# 150 Gallon / 90 Gallon



## GaryC (Apr 2, 2012)

Well I took the past two days off and decided to muck around with my tanks. I recently acquired a 150 Gallon so I was really pumped to get it up.

Waters been settling in since last weekend but today I began to move my fish over and used my established to seed the FX5. Also moved my extra filter over as well. It's very bare right now 

Then I decided to rescape my 90 gallon. Looks like junk right now, if anyone has any suggestions please tell me


----------



## GaryC (Apr 2, 2012)

Sent from my SM-N900W8 using Tapatalk


----------



## GaryC (Apr 2, 2012)

Sent from my SM-N900W8 using Tapatalk


----------



## Dee2010 (Mar 26, 2013)

I presume you keeping discus in the 150? Which you can get at least 10-15 discus *jealous* Do one of those Amano designs with the 90. The mountain and valley look and then throw in a bunch of cardinals or some kind of tetra. Or spilt the 90 into sections and breed a variety of crystal shrimps lol.


----------



## GaryC (Apr 2, 2012)

The Amano thing.. I'm trying but I stink at it. Also I can't find the stones that match together from what I have anyways. Either way I'll keep at it. It'll look a bit different once the plants grow out as well.



Dee2010 said:


> I presume you keeping discus in the 150? Which you can get at least 10-15 discus *jealous* Do one of those Amano designs with the 90. The mountain and valley look and then throw in a bunch of cardinals or some kind of tetra. Or spilt the 90 into sections and breed a variety of crystal shrimps lol.


----------



## greg (Apr 29, 2012)

Nice size of tank.

You could look for stone at Aqua Inspiration. Reasonable prices and not too far from you. One other option is garden centres. I picked up a ton of black & white zebra stone from Humber Nurseries back in the fall - price was per rock but worked out to be about $0.70 per pound which is pretty cheap compared to many aquarium stores.


----------



## jimmyjam (Nov 6, 2007)

good start so far, theres also a rock quary on kennedy between finch and midland, you can also check there, way beter prices than your lfs


----------



## GaryC (Apr 2, 2012)

Was able to pick up 15 discus yesterday. Did not even look at nls but went nuts for tetra color bits. Did a 25% water change, sat and watched them for a while lol.

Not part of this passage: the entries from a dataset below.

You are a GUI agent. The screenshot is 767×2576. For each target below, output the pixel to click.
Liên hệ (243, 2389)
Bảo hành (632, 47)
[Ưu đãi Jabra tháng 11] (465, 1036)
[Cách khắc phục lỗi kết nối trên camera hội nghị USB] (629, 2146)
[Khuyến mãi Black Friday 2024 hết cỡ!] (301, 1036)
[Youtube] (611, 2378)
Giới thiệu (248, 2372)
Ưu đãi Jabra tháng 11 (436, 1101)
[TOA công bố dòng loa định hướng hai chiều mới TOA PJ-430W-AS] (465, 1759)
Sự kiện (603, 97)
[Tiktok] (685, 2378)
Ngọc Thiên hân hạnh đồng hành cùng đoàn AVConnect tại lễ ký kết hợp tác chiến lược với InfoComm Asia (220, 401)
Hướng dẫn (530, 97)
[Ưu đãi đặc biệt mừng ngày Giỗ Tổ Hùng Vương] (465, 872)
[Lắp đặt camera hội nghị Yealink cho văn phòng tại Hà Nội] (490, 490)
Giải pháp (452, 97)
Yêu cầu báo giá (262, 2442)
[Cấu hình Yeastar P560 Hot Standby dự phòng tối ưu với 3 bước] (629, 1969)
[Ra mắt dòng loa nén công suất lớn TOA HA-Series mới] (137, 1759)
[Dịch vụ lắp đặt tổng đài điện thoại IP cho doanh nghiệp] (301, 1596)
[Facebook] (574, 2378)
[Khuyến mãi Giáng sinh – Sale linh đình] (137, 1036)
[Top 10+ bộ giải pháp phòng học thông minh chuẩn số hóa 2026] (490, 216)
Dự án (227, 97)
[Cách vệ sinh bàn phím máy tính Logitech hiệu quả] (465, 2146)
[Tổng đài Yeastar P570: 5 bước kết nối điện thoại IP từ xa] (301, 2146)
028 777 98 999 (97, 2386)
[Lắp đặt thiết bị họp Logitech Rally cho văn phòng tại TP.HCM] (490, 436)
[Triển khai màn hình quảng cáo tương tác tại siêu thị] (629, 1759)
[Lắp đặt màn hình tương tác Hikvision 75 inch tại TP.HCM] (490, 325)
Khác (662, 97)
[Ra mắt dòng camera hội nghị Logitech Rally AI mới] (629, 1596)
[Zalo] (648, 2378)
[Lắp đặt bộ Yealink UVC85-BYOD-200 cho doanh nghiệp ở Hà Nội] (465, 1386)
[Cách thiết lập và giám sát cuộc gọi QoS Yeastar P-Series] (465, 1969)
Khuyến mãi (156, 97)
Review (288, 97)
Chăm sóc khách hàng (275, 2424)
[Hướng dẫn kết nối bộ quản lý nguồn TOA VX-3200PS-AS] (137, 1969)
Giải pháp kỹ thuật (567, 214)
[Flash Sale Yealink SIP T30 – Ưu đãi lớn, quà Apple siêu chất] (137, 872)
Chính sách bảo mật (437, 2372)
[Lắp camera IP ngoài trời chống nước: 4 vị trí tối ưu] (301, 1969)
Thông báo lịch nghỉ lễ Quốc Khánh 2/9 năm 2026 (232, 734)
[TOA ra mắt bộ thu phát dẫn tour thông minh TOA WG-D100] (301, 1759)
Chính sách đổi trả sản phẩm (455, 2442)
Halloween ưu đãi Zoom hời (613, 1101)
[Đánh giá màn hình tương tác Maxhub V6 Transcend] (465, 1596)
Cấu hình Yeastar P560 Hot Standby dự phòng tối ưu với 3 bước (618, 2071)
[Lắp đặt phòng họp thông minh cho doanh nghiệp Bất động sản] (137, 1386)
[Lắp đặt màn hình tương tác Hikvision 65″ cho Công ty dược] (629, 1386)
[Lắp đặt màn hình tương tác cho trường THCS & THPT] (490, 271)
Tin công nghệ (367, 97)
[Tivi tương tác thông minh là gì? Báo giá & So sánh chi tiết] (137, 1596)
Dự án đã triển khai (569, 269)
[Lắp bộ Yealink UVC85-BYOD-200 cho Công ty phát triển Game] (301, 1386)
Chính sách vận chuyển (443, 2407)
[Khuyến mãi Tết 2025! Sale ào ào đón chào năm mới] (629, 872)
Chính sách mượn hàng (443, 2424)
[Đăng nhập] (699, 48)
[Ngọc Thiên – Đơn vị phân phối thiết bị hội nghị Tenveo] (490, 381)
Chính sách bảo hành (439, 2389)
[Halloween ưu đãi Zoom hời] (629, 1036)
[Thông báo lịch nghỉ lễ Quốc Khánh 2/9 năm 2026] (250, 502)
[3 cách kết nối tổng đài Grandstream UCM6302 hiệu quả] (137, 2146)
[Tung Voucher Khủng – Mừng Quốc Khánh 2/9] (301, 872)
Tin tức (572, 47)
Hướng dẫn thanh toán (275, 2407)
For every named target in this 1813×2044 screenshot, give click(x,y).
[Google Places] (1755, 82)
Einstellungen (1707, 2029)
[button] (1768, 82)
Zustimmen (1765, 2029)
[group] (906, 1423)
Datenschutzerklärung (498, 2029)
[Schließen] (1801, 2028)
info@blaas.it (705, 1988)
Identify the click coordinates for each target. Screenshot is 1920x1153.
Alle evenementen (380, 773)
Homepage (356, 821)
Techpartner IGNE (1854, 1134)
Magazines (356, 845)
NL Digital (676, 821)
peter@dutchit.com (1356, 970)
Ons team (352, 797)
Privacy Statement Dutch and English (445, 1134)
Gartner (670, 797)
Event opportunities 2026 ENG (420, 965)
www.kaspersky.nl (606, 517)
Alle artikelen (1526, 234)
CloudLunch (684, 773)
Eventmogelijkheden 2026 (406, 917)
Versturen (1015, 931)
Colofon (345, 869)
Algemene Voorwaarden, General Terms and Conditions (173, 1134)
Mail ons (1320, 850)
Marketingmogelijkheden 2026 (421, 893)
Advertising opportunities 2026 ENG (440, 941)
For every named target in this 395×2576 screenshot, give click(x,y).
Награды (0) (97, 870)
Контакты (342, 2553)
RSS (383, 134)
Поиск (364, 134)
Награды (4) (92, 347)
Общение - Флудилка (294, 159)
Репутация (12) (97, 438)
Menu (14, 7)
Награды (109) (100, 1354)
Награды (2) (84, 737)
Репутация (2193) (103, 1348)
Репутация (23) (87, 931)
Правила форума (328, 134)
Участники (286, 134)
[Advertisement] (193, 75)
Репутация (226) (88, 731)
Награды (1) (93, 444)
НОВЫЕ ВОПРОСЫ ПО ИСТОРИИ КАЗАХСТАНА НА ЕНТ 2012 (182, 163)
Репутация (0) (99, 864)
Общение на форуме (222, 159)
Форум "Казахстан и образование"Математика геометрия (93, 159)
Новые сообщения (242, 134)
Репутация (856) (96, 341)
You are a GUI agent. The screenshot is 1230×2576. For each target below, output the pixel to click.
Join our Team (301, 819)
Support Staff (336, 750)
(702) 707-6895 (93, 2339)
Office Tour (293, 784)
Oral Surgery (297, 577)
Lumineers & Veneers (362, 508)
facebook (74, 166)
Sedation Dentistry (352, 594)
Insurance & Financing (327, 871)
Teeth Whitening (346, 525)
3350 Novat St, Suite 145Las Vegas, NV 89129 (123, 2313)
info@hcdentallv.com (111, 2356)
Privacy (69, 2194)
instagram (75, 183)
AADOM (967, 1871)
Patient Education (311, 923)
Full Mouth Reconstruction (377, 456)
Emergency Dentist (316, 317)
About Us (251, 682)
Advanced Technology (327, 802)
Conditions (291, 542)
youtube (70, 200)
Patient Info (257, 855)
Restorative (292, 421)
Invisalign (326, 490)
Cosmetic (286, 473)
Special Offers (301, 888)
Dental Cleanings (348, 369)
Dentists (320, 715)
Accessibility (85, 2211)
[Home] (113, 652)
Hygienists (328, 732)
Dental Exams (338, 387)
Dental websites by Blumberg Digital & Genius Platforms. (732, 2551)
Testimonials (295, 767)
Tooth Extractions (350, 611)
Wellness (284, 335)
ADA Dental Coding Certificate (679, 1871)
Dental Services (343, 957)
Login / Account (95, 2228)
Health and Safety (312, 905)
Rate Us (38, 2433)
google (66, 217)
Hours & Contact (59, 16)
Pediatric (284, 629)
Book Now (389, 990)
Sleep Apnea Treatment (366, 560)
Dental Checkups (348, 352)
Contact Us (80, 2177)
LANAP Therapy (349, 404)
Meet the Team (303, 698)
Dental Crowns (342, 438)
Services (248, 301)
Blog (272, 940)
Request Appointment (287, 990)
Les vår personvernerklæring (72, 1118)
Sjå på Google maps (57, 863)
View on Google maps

Sent from my SM-N900W8 using Tapatalk


----------



## Dee2010 (Mar 26, 2013)

Nice group gary. Jealous I am maxed at five....looking good so far.
Funny thing had the same scenario with mine, they ignored NLS and I was like
great so I have to starve and train them to eat pellets. Then thought give tetra bit
a shot and they went for it. I wonder why??


----------



## GaryC (Apr 2, 2012)

Reworked my 90 gallon. Maybe this will be my second discus tank incase I have to move some of the guys later on.










Sent from my SM-N900W8 using Tapatalk


----------



## coldmantis (Apr 5, 2010)

GaryC said:


> Reworked my 90 gallon. Maybe this will be my second discus tank incase I have to move some of the guys later on.
> 
> 
> 
> ...


"my second discus tank" is a typo right, you mean "my first reef tank"?


----------